▸ **JOB**
Copy word for word the stretch of the article below on modular brains and learning that begins at the words "The authors believe" and stops after "Commons, by AFP/SCANPI.".

▸ **PASSAGE PROVIDED**
────────

A new paper suggests that when brains are organized into modules they are better at learning - without having to replace old knowledge.

The authors believe the findings will accelerate attempts to create artificial intelligence (AI) though they would also have value in understanding  the evolution of intelligence in natural animals. Kai Olav Ellefsen of Norwegian University of Science and Technology, Jean-Baptiste Mouret of Pierre&Marie Curie University and Jeff Clune of the University of Wyoming used simulations of evolving computational brain models - artificial neural networks - to show that more modular brains learn the most and forget the least. 

Credit: Dreamstime LLC. Thinking robot: Pixabay user DrSJS; Chess player: Jeffrey Barke; Pelé playing soccer: Wikimedia Commons, by AFP/SCANPI.

The brains of animals (including humans) are modular, which means they have many separate units, such as those for language and facial recognition. While natural animals tend to forget gradually, artificial neural networks currently exhibit what is called 'catastrophic forgetting' - they rapidly overwrite previously acquired knowledge when learning a new skill.

────────

▸ **DATA PROVIDED**
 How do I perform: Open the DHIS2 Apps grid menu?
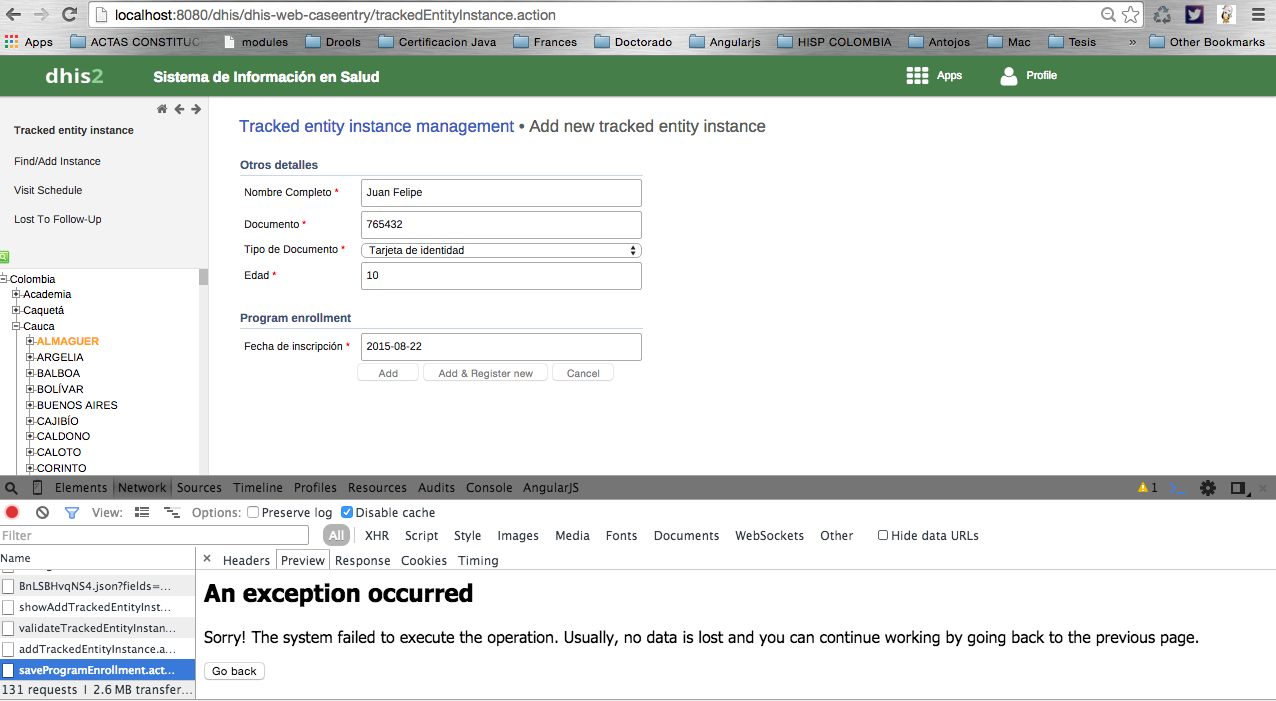(917, 76)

────────

▸ **FINAL ANSWER**
The authors believe the findings will accelerate attempts to create artificial intelligence (AI) though they would also have value in understanding  the evolution of intelligence in natural animals. Kai Olav Ellefsen of Norwegian University of Science and Technology, Jean-Baptiste Mouret of Pierre&Marie Curie University and Jeff Clune of the University of Wyoming used simulations of evolving computational brain models - artificial neural networks - to show that more modular brains learn the most and forget the least. 

Credit: Dreamstime LLC. Thinking robot: Pixabay user DrSJS; Chess player: Jeffrey Barke; Pelé playing soccer: Wikimedia Commons, by AFP/SCANPI.